## START Source text
= Clifton Incline (Pittsburgh) =

Funicular in Pennsylvania, United States

The Clifton Incline was a funicular that operated from 1889 to 1905 in what is now the Perry Hilltop neighborhood of Pittsburgh, Pennsylvania. It extended from its base at Sarah Street (now Strauss Street) at the intersection with Myrtle Street (now the closed Metcalf Street) to its top landing at Clifton Park near the end of Clifton Street (now Chautauqua Street).

Businessman William McCreery co-founded the incline to facilitate access to a residential neighborhood developed from his former estate. The Clifton Avenue Incline Plane Company, formed for the purpose of erecting and operating the incline, was chartered on June 25, 1888. Within a year of that date, McCreery offered free incline rides to property auctions on the hill.
## END Source text
## START Provided entries
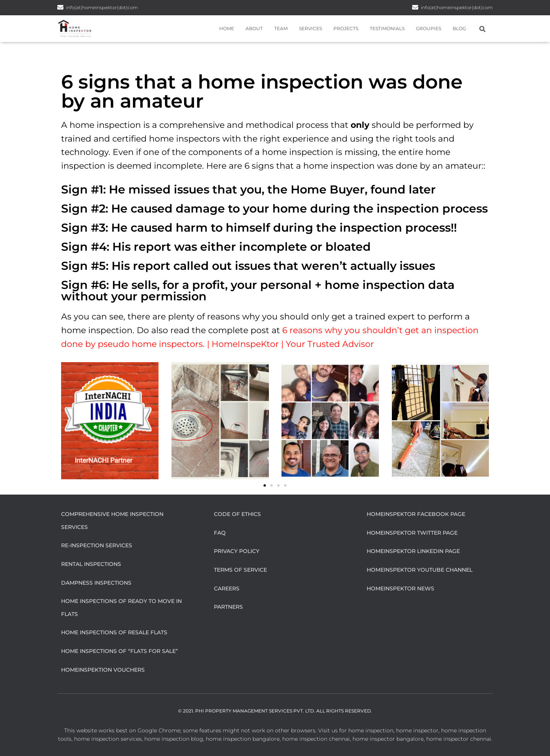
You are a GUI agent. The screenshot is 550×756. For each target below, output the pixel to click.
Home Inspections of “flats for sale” (120, 651)
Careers (226, 588)
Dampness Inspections (96, 583)
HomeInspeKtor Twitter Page (412, 533)
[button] (69, 421)
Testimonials (387, 28)
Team (281, 28)
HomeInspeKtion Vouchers (103, 670)
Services (311, 28)
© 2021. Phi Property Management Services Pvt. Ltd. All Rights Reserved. (275, 711)
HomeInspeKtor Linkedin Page (413, 551)
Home (226, 28)
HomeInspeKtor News (400, 588)
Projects (346, 28)
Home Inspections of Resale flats (114, 632)
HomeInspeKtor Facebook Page (416, 514)
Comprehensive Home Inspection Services (112, 521)
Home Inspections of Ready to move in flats (121, 608)
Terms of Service (240, 570)
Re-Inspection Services (97, 545)
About (254, 28)
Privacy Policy (236, 551)
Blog (459, 28)
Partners (228, 607)
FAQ (220, 533)
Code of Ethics (237, 514)
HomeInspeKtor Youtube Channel (419, 570)
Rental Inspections (91, 564)
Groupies (429, 28)
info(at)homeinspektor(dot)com (457, 7)
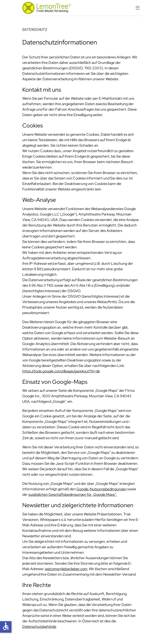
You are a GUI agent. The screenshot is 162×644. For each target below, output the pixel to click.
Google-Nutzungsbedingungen (101, 489)
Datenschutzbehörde (39, 626)
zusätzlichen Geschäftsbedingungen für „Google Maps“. (73, 494)
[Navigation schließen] (138, 8)
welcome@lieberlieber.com (66, 569)
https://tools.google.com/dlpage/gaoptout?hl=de (61, 371)
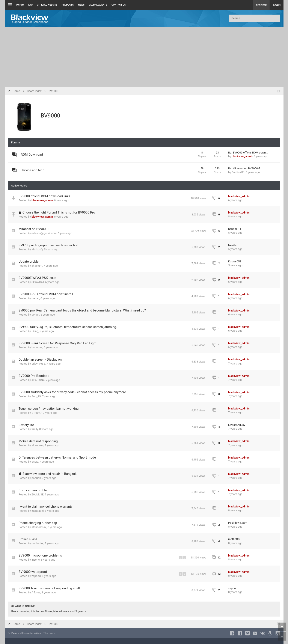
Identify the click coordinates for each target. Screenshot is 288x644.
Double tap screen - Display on (40, 360)
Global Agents (98, 5)
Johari (35, 314)
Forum (20, 5)
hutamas (37, 347)
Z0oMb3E (38, 494)
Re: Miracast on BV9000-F (244, 168)
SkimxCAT (38, 282)
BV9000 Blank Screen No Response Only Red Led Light (58, 343)
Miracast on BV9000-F (34, 229)
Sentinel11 (238, 172)
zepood (36, 576)
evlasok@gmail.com (44, 233)
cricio (35, 462)
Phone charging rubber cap (38, 523)
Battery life (26, 425)
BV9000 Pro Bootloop (34, 376)
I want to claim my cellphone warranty (46, 506)
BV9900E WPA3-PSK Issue (38, 278)
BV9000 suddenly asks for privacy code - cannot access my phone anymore (72, 392)
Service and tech (32, 170)
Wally (35, 429)
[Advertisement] (144, 57)
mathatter (38, 543)
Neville (232, 245)
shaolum (37, 266)
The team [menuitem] (49, 633)
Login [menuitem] (277, 5)
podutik (36, 478)
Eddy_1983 (38, 364)
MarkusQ (37, 249)
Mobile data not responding (38, 441)
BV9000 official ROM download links (44, 196)
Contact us (118, 5)
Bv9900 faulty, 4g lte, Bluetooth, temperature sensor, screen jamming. (68, 327)
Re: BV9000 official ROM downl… (248, 152)
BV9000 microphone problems (40, 556)
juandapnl (38, 511)
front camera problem (34, 490)
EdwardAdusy (236, 425)
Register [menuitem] (261, 5)
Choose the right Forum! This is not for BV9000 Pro (59, 212)
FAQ (30, 5)
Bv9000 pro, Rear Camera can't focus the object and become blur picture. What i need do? (82, 310)
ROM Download (32, 154)
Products (68, 5)
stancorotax (39, 527)
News (81, 5)
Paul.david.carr (237, 523)
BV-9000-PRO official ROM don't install (46, 294)
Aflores (36, 592)
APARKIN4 (38, 380)
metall (35, 298)
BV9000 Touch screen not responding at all (49, 588)
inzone (36, 560)
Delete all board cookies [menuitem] (24, 633)
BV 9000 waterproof (33, 572)
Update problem (30, 262)
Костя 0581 (236, 261)
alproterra (38, 445)
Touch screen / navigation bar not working (49, 408)
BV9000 (50, 116)
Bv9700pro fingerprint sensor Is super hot (48, 245)
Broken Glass (28, 539)
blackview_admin (242, 156)
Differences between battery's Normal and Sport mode (57, 458)
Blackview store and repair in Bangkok (50, 474)
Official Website (47, 5)
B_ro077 (36, 413)
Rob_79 (36, 396)
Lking (35, 331)
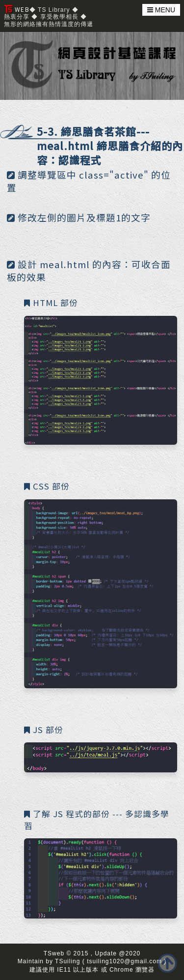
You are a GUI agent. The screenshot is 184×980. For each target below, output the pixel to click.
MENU (161, 10)
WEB (17, 9)
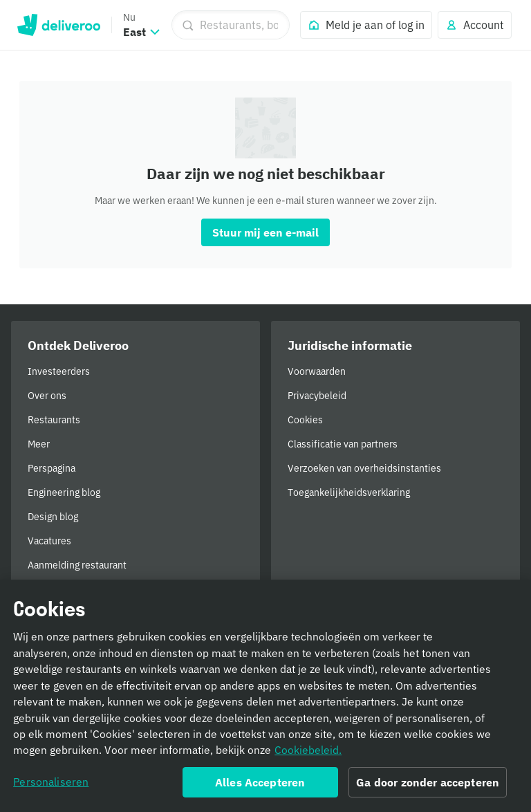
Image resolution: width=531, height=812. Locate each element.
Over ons (47, 396)
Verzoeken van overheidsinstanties (364, 468)
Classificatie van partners (342, 444)
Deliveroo (58, 25)
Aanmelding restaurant (77, 565)
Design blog (53, 517)
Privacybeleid (317, 396)
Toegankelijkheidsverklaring (348, 492)
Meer (39, 444)
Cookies (305, 420)
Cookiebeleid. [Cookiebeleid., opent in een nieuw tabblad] (308, 756)
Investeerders (59, 371)
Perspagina (51, 468)
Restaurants (54, 420)
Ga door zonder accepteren (427, 788)
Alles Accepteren (260, 788)
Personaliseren (50, 788)
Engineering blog (64, 492)
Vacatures (49, 541)
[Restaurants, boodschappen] (230, 25)
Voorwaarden (317, 371)
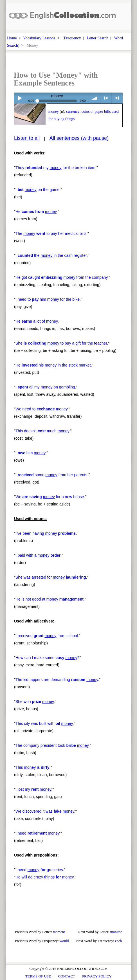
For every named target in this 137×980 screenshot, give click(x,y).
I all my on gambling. (46, 387)
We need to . (42, 409)
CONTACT (66, 976)
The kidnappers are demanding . (57, 679)
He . (37, 212)
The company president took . (53, 745)
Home (12, 38)
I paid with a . (38, 555)
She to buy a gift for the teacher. (62, 343)
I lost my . (34, 789)
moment (59, 932)
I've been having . (46, 533)
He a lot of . (37, 321)
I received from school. (47, 636)
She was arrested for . (51, 577)
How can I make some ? (47, 658)
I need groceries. (40, 870)
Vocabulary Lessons (39, 38)
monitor (116, 932)
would (64, 940)
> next (117, 98)
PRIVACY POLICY (97, 976)
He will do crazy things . (45, 877)
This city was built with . (45, 724)
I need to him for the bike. (48, 299)
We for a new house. (50, 497)
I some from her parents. (52, 475)
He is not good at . (50, 599)
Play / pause (19, 98)
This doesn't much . (43, 431)
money (53, 111)
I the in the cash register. (52, 255)
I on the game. (38, 189)
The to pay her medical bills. (51, 234)
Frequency (72, 38)
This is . (33, 767)
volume (94, 98)
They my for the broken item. (56, 168)
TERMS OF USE (38, 976)
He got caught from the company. (62, 277)
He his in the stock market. (54, 365)
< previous (106, 98)
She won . (35, 702)
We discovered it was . (45, 811)
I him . (31, 453)
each (118, 940)
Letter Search (97, 38)
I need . (38, 833)
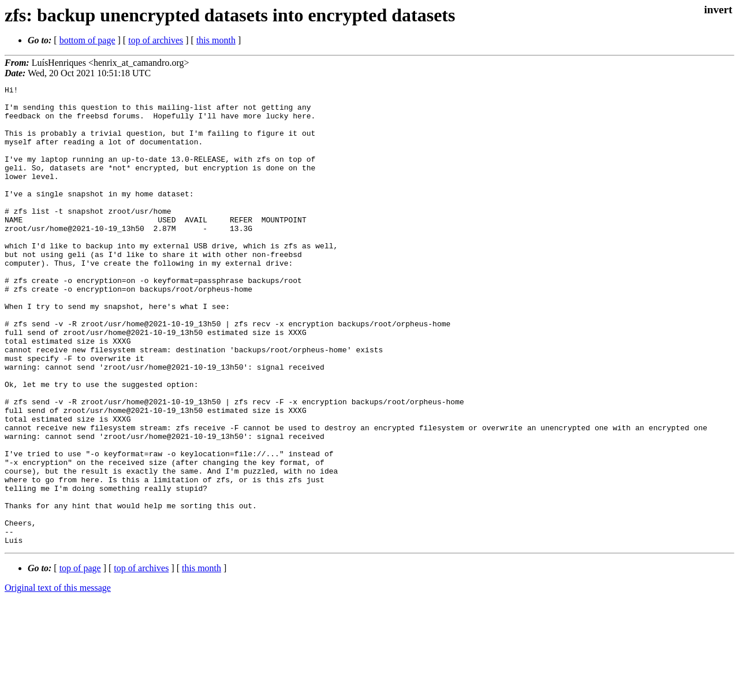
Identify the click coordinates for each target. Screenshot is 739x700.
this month (216, 40)
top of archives (155, 40)
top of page (80, 660)
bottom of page (87, 40)
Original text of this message (58, 679)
## END Provided entries
▶ Goals:
a: List every street the Clifton Incline text names, including both former and current street names.
b: In the rows, swap "company" for "firm" in the part that opens with the line containing "[Restaurants, boodschappen] (230, 25)" and closes with the line containing "How can I make some ? (47, 658)", changing nothing else. Give only those lines, and leave the pictures out.

▶ Answers for the tasks:
a:
Sarah Street
Strauss Street
Myrtle Street
Metcalf Street
Clifton Street
Chautauqua Street

b:
[Restaurants, boodschappen] (230, 25)
Voorwaarden (317, 371)
For every named target in this 137×980 screenshot, give click(x,y).
I all my on gambling. (46, 387)
We need to . (42, 409)
CONTACT (66, 976)
The kidnappers are demanding . (57, 679)
He . (37, 212)
The firm president took . (53, 745)
Home (12, 38)
I paid with a . (38, 555)
She to buy a gift for the teacher. (62, 343)
I lost my . (34, 789)
moment (59, 932)
I've been having . (46, 533)
He a lot of . (37, 321)
I received from school. (47, 636)
She was arrested for . (51, 577)
How can I make some ? (47, 658)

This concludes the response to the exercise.